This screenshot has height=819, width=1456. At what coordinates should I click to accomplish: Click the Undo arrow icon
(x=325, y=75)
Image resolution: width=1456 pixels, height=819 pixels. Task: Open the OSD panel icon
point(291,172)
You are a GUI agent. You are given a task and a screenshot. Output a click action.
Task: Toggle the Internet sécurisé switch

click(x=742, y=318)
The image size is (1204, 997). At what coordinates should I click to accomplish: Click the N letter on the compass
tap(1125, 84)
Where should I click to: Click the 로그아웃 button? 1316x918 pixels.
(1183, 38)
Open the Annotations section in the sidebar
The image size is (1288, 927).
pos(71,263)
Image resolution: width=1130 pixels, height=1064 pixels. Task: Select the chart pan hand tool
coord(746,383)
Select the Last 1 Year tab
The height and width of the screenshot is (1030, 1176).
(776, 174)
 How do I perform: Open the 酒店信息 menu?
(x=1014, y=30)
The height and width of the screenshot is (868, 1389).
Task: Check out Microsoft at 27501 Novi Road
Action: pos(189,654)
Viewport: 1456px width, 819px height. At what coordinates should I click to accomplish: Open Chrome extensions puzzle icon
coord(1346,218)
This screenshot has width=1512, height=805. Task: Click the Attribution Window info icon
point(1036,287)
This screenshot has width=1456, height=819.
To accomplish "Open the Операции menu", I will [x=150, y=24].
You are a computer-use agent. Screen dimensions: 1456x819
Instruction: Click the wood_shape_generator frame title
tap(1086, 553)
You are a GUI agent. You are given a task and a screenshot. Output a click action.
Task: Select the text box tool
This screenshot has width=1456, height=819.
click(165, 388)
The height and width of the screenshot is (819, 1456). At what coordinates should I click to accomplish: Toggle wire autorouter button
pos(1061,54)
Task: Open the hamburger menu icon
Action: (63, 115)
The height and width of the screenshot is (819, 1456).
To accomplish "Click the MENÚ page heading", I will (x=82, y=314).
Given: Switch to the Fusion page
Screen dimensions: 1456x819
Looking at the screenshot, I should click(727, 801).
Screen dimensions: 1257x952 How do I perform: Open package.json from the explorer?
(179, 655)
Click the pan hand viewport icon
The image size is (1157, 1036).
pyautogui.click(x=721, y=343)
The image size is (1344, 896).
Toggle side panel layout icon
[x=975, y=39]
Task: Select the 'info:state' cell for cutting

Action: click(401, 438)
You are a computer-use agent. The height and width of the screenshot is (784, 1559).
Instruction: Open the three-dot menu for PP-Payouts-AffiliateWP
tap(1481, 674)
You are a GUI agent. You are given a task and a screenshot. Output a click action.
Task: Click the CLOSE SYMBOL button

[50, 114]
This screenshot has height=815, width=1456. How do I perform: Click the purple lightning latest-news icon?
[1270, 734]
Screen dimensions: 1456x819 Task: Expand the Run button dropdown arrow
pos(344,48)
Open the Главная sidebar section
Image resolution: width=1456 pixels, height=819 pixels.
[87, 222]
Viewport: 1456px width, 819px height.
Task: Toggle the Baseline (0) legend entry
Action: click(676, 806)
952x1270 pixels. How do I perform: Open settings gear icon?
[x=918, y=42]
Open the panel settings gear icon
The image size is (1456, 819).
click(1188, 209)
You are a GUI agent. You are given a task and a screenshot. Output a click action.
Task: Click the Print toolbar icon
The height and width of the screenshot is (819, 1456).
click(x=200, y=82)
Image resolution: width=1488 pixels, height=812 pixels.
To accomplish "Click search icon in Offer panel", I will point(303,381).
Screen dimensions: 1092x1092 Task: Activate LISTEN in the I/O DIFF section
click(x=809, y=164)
----------------
**Assignment:** Only a number is wanted here: how many lines in the data above include the string "will"?

**Solution to this problem:** 3